*** DATA FOR THE TASK ***

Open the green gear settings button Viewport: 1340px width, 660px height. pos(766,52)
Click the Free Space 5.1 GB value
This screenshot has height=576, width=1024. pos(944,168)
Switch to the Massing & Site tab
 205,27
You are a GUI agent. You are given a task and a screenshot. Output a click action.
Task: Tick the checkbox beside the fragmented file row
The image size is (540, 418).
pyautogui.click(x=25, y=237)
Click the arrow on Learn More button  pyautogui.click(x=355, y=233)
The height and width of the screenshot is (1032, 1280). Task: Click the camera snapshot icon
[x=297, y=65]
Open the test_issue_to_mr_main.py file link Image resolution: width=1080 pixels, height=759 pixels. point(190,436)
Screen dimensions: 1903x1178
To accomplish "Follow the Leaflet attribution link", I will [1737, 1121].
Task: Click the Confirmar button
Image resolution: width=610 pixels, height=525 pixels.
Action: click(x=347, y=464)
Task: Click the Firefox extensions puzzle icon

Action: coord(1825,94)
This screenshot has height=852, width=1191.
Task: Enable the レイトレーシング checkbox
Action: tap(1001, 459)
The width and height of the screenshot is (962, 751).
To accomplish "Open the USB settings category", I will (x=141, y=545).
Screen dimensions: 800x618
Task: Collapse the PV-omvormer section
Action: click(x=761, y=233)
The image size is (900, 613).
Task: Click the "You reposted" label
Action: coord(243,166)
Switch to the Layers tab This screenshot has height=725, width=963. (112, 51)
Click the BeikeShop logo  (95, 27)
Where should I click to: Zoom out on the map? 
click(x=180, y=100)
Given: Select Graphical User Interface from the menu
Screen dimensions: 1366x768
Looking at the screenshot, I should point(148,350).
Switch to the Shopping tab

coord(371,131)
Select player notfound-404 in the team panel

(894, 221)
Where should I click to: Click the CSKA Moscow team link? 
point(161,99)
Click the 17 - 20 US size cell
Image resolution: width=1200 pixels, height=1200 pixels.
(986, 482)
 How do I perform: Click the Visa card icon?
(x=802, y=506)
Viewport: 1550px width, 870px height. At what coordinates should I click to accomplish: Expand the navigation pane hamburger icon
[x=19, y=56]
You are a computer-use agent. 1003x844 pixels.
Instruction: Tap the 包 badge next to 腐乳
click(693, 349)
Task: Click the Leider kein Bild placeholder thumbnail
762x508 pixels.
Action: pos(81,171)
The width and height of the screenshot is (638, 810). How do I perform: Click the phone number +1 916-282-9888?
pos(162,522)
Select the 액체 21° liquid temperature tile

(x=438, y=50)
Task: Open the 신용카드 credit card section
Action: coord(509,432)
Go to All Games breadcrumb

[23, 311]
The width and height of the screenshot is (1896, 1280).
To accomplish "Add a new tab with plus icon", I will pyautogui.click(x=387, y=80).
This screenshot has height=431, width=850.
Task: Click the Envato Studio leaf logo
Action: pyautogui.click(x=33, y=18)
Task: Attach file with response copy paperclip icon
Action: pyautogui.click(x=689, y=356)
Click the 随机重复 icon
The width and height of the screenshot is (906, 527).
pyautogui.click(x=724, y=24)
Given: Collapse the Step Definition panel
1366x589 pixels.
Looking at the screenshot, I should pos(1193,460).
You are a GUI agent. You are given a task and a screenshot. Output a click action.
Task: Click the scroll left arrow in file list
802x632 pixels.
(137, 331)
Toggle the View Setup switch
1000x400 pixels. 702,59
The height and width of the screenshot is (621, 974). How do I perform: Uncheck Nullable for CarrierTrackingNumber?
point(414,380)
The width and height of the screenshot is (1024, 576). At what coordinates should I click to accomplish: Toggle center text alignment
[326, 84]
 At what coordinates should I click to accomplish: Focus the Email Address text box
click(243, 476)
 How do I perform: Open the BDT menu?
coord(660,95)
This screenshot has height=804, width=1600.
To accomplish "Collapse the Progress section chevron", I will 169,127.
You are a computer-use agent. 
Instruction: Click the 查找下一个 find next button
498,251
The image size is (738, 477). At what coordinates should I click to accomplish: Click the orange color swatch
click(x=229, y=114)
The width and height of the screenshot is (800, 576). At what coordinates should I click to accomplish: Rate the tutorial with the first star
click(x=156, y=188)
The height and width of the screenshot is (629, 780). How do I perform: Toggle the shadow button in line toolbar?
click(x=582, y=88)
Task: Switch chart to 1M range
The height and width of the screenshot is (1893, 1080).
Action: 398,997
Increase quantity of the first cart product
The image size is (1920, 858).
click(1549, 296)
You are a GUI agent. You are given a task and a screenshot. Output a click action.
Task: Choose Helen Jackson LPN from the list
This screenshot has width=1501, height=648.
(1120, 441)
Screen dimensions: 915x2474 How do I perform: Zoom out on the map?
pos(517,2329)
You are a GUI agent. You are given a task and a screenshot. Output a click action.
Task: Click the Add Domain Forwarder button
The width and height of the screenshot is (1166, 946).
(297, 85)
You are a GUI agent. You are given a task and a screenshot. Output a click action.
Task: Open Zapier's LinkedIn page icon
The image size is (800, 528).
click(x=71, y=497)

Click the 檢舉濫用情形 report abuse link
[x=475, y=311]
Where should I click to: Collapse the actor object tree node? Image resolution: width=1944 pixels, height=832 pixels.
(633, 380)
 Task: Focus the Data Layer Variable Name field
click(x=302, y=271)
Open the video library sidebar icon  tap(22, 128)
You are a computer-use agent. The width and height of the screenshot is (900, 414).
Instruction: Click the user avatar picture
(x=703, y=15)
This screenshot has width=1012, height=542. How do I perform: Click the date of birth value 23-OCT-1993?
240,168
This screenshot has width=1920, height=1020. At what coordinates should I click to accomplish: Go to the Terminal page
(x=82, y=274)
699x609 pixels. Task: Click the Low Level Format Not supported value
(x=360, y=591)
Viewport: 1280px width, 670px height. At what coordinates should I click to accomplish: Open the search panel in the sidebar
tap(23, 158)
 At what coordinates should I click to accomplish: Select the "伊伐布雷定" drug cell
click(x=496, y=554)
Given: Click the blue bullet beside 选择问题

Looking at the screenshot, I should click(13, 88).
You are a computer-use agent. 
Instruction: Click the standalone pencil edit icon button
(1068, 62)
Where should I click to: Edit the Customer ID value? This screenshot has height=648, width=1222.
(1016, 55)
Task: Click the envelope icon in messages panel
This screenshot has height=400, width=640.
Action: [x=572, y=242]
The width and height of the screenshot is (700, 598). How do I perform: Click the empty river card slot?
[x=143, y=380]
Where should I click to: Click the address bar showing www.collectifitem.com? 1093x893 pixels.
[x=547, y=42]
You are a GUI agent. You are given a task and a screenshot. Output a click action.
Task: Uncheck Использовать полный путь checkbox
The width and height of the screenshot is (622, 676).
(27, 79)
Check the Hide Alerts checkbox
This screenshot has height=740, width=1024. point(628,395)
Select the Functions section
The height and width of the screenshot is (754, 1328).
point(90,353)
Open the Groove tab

*** End of DATA FOR THE TASK ***

ASSIGNMENT: Once you find the line containing "Check the Hide Alerts checkbox", copy it and every line after it through the end of the records, exactly and nothing else.

WRITTEN RESPONSE:
Check the Hide Alerts checkbox
This screenshot has height=740, width=1024. point(628,395)
Select the Functions section
The height and width of the screenshot is (754, 1328).
point(90,353)
Open the Groove tab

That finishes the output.